Technology outlet The Decoder (Sept. 18) published a blog post reporting thatNvidiaSenior Scientist Jim Fan predicts thatthe coming yearsrobotThe "GPT-3 moment" is approaching in the field.
Biography of Jim Fan
Jim Fan received his PhD from the Vision Lab at Stanford University under the supervision of Prof. Feifei Li. He has worked in a wide range of research areas, including multimodal fundamental models, reinforcement learning, and computer vision, and has interned at leading organizations such as Google Cloud AI, OpenAI, and Baidu's Silicon Valley Artificial Intelligence Lab.
Jim Fan currently leads AI-related research at NVIDIA, where his team is working on Project Groot, the company's effort to create a basic model of a humanoid robot.
Research breakthroughs in the next two to three years
Jim Fan predicts that in the next 2-3 yearsSignificant breakthroughs will occur in research related to basic robotics modeling, though he also admits that it will take longer for robots to make their way into everyday life.
In an interview with Sequoia Capital.Fan says he's looking forward to a "GPT-3 moment" in robotics.-- i.e., a breakthrough in basic robotics modeling, with an impact comparable to that of GPT-3 in the field of language processing.
Translate their views below:
- Getting robots into people's daily lives is not just about technology.

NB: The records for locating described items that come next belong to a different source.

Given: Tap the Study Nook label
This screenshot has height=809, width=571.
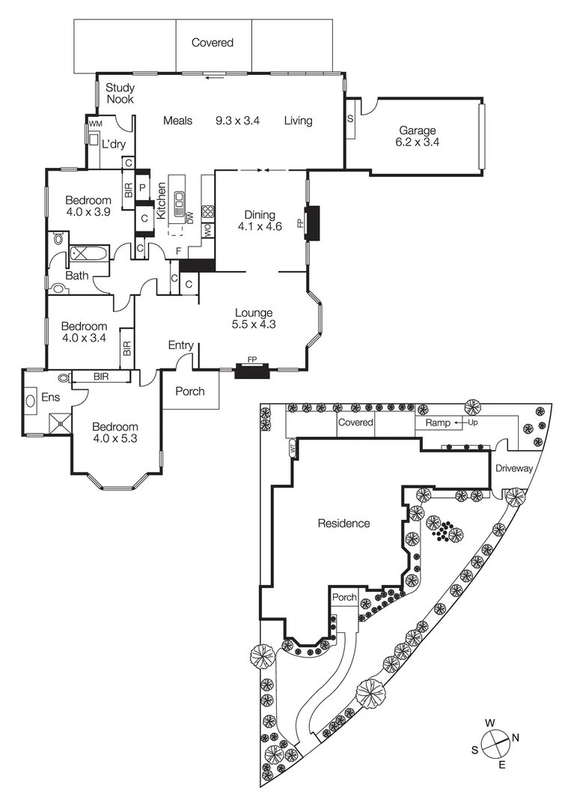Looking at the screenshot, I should click(x=119, y=93).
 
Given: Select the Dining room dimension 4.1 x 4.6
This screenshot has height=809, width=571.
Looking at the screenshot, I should click(x=260, y=225).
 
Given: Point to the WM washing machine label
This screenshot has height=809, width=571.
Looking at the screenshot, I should click(x=95, y=124).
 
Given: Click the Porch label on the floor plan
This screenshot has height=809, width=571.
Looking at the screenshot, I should click(x=189, y=391).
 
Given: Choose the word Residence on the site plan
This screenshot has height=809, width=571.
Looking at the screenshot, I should click(x=343, y=524).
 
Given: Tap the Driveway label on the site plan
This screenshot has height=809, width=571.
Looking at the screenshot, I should click(x=513, y=468).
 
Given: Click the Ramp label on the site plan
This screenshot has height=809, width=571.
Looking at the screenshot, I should click(x=437, y=423).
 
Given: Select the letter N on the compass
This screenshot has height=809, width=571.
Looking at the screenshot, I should click(x=516, y=737).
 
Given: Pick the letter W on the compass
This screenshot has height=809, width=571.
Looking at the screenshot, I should click(x=489, y=722).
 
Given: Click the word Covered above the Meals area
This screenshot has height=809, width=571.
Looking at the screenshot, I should click(x=213, y=43).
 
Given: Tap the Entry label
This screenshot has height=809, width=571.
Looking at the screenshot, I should click(x=181, y=345).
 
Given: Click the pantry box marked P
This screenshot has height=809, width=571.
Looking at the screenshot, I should click(x=142, y=187).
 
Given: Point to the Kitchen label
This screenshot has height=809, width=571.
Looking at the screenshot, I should click(x=160, y=200).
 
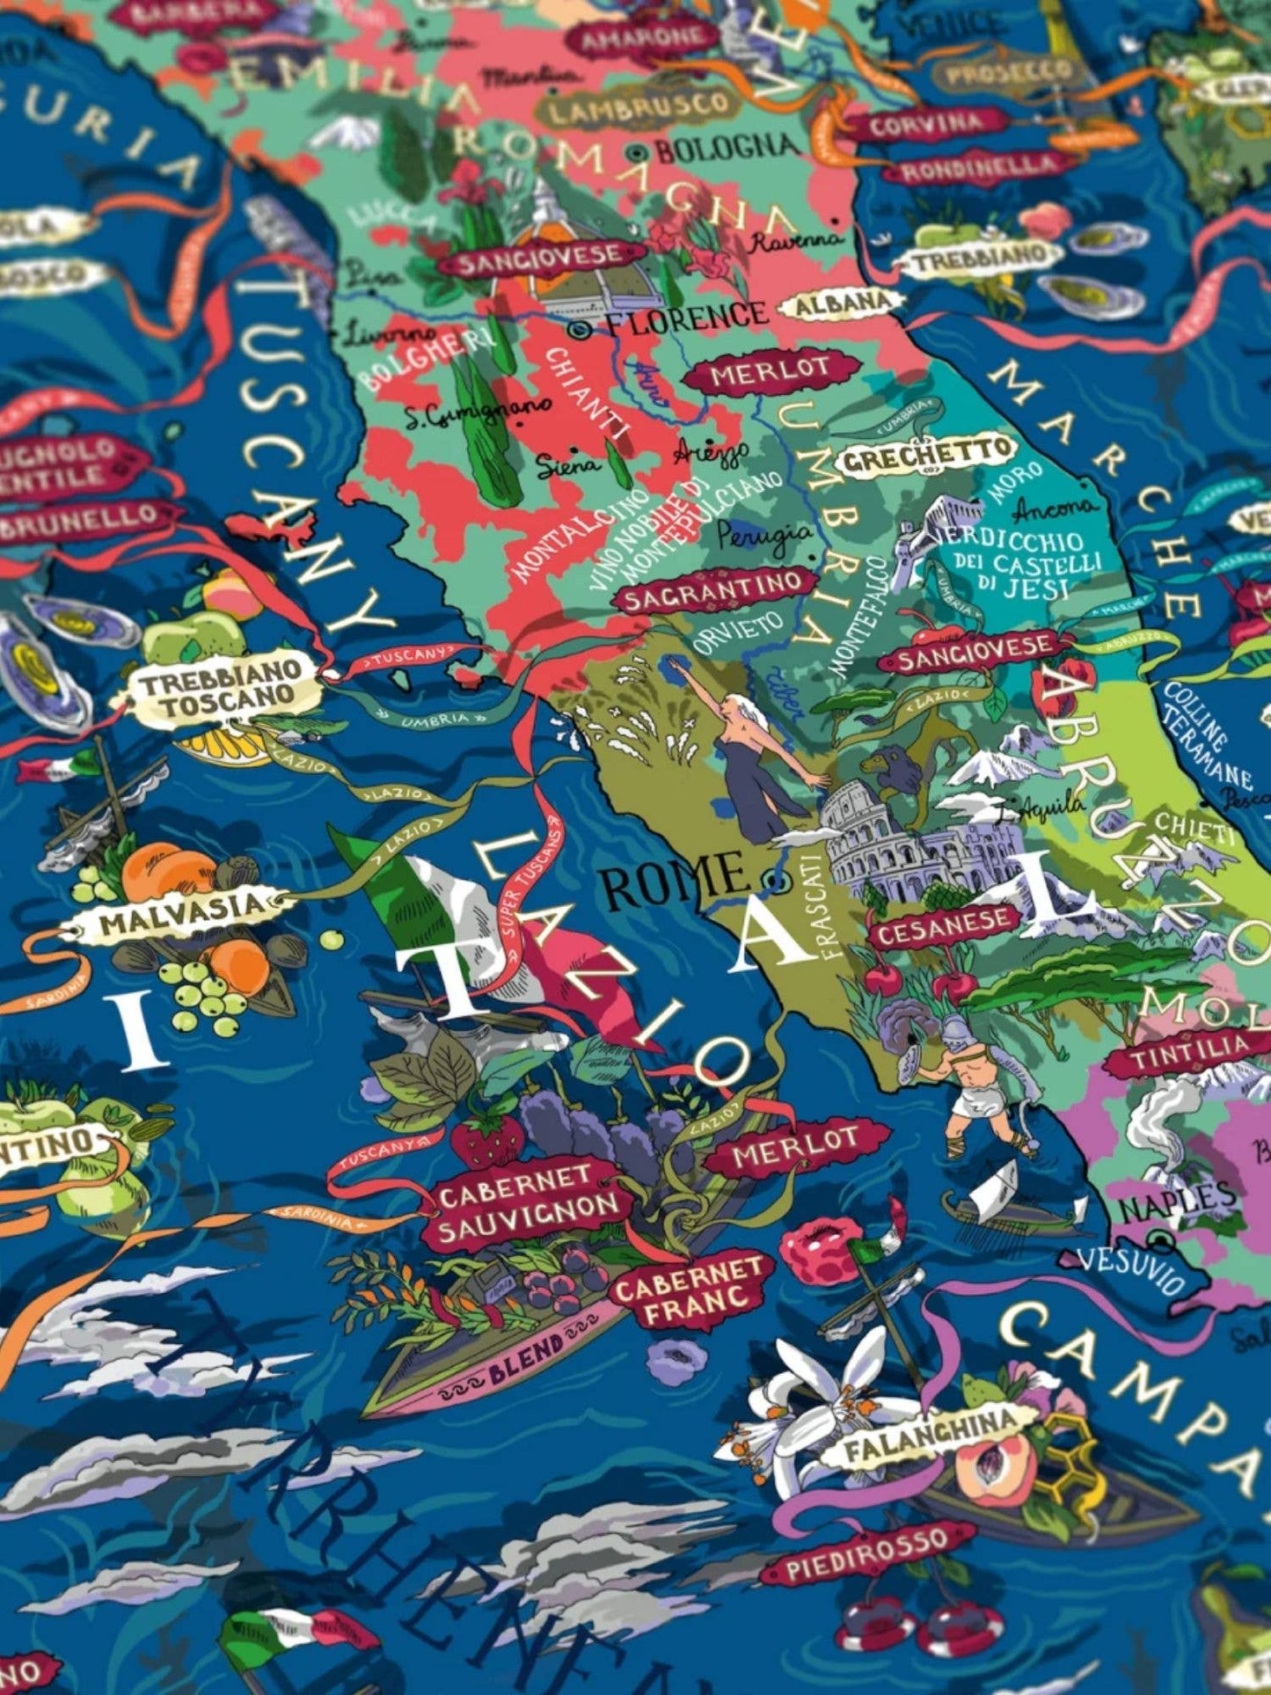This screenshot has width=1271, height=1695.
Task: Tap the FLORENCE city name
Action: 687,316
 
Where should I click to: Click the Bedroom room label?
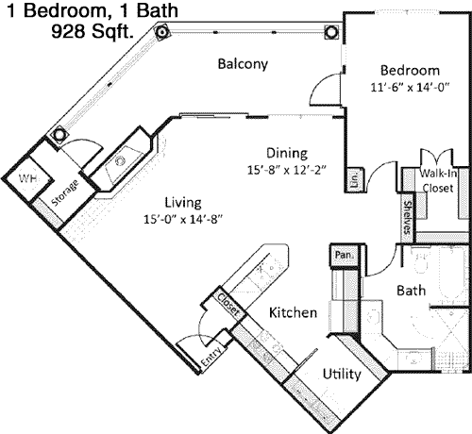tap(410, 70)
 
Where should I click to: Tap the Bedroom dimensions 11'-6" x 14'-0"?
tap(410, 87)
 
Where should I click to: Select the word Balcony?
tap(243, 64)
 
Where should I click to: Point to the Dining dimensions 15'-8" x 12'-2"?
tap(286, 170)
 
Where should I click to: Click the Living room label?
tap(183, 203)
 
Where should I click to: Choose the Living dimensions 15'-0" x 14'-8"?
tap(183, 219)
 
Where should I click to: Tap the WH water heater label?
tap(27, 178)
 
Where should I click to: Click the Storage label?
tap(64, 192)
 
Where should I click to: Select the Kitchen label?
tap(293, 312)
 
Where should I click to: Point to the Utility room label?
tap(342, 375)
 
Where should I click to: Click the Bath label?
tap(412, 291)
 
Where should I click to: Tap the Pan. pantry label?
tap(344, 255)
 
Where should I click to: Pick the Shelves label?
tap(408, 218)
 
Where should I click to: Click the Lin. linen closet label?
tap(355, 180)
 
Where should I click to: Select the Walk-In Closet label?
tap(438, 180)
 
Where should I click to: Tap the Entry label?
tap(212, 357)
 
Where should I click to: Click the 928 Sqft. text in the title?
tap(92, 31)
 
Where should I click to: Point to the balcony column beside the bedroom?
tap(331, 32)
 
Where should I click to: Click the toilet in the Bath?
tap(421, 262)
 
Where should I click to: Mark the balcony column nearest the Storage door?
tap(59, 135)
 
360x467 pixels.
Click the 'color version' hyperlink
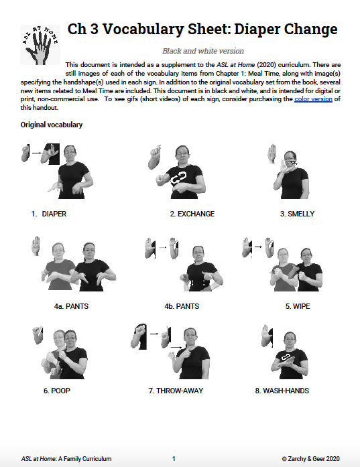(313, 99)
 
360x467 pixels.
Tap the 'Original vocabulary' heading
(52, 125)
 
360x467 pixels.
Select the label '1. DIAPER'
(48, 214)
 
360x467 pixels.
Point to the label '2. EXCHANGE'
(192, 214)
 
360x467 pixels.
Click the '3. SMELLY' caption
(297, 214)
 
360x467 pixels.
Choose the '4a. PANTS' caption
(72, 307)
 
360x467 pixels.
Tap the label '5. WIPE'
(297, 307)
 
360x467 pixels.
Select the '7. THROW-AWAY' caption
(176, 390)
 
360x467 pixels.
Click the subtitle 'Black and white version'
(203, 51)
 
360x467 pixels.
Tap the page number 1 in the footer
(174, 459)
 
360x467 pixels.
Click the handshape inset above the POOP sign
(37, 335)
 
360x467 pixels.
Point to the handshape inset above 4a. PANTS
(38, 245)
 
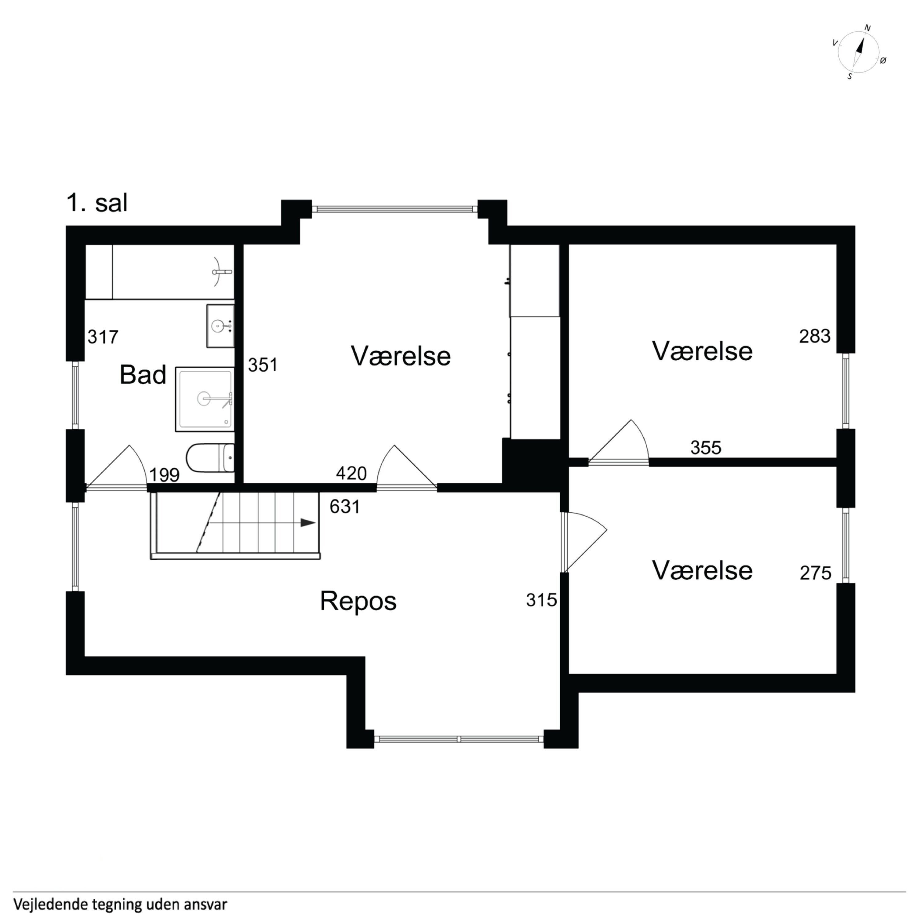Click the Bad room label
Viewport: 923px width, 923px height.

Robots need to be affordable and mass-producible, and we also need hardware security as well as privacy and regulatory safeguards.
- The world is built around the human form, right? Our restaurants, our factories, our hospitals and all the equipment and tools -- they are all designed for the human form and hands.
He argues that a capable humanoid robot could theoretically perform any task a human could perform, and predicts that the ecosystem for humanoid robot hardware will be ready in two to three years.
NVIDIA's robotics-related research
NVIDIA uses a combination of three data types in developing robotic AI: Internet data, simulated data, and real-world robotics data.Dr. Fan highlights the strengths and weaknesses of each approach and argues that their combination is the key to success.
NVIDIA is developing technologies such as "Eureka," which uses language models to generate reward functions for robot training and automate the process.
In addition to the real world, Pham's team is also working on AI agents for virtual environments such as video games. He has found similarities between these domains and is working to develop a unified model that can control both virtual and physical agents in the long term.